No excuse
Public health really shouldn’t be a craft fair project.
Now don’t think for a minute that I’m in any way denigrating the good work done by all the folks diligently stitching quilting squares, blue jean patches and even plush purple Crown Royal whiskey bags into face masks better to contain the contagion caused by the corona virus. I applaud their effort and community-minded dedication, especially since my own tentative attempts at mastering needle and threat ended in multiple self-inflicted puncture wounds and blood stained fabric. Our do-it-themselfers are doing us a real public service, but, in truth, it’s a service the public should have done for itself.
This pandemic caught us with our pants down and there’s no excuse for that. It’s not like a sudden appearing, fast moving, all infecting disease is new to the human experience. It seems like we might have learned something from smallpox, cholera, the black plague, Spanish flu, SARS, MERS, Ebola, H1N1 and a long list of other maladies that periodically sweep through the population, laying folks low, filling the graveyards and providing a grim reminder of our personal mortality, societal fragility, and cultural amnesia.
They tell us that denial isn’t just a river in Egypt and the fact that my neighbor across the street is sewing up makeshift personal protective gear rather than crotcheting baby bonnets is testimony to that.
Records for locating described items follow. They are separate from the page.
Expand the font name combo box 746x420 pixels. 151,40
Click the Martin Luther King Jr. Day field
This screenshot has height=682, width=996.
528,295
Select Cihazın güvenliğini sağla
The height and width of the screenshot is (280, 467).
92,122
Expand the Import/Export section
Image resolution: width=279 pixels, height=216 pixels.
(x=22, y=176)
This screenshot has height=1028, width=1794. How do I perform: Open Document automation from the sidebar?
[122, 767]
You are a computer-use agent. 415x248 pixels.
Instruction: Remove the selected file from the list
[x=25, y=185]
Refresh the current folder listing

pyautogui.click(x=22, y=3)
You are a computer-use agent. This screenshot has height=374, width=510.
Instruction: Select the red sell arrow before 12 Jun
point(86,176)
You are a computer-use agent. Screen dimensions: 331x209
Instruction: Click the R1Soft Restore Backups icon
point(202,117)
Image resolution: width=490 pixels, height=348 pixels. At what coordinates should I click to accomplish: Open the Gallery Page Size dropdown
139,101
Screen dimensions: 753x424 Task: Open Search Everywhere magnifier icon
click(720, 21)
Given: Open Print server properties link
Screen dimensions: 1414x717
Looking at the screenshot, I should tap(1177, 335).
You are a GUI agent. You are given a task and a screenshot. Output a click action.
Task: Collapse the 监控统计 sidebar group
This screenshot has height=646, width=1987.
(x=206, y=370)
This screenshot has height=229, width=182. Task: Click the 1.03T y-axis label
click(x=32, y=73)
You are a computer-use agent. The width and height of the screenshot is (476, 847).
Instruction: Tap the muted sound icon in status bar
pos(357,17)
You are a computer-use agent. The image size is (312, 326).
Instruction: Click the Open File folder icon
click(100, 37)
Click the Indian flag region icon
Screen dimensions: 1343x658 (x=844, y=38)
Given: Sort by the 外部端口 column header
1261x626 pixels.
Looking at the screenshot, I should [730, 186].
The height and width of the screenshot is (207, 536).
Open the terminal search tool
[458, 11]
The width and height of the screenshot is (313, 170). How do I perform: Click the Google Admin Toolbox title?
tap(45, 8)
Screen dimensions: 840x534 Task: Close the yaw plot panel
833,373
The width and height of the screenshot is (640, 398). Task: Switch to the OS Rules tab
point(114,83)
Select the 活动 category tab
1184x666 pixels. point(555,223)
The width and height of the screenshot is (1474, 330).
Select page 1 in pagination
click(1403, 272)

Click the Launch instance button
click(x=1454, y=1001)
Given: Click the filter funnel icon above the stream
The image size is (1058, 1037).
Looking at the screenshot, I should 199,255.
It might have told us something months ago when China started building a new Great Wall around 50 million people and basically shutting down life in response to a brand-new, virulent viral infection. We might have noticed that “Made in China” is stamped on most of the stuff we buy and use and that Wuhan is just one long plane ride from anywhere in the world. It shouldn’t have taken more than the average smart fifth grader to figure that it wouldn’t be long before somebody was going to show up here with more than the ordinary case of the sniffles and perhaps we should gear up and get ready.
But we didn’t.
Instead we pretended it wasn’t going to get here, and when it did we tried closing the barn door after the proverbial horse got out. Now we’re sitting at home, hoping the curve will flatten while the neighbors stitch face masks and garage-bound inventors cobble up Rube Goldberg respirators just in case worse comes to worst.
It didn’t have to be this way.
Now we can’t stop a virus from mutating and we can’t stop that mutant virus from doing what viruses have evolved to do, but there’s plenty we can do to us as individuals and as a global civilization.
Yeah, a global civilization. It’s time we recognize that borders are arbitrary lines on a map -- invisible to sun, wind and water, matters of profound indifference to a virus, bacterium or migrating mosquito, and little more than minor legal formalities in the global exchange of people and products. Unless we want to live like North Koreans we’re gonna be part of a global economy and culture which demands that we cooperate and coordinate with the rest of the world rather than pretend we can go it alone.
Not that there isn’t plenty we – as Americans – ought to be doing for ourselves. If this current debacle teaches us nothing else, we ought to see the need to invest and plan. Invest in public health facilities and resources to deal with the next COVID-scale outbreak and have plans in place to mobilize those resources early and effectively. And of equal importance to each of us – a guarantee that every person in this country will have equal and affordable access to health care if and when it is needed. Everyone. Period.
We can learn from this. We can do better than this. There is no excuse for this. No excuse at all.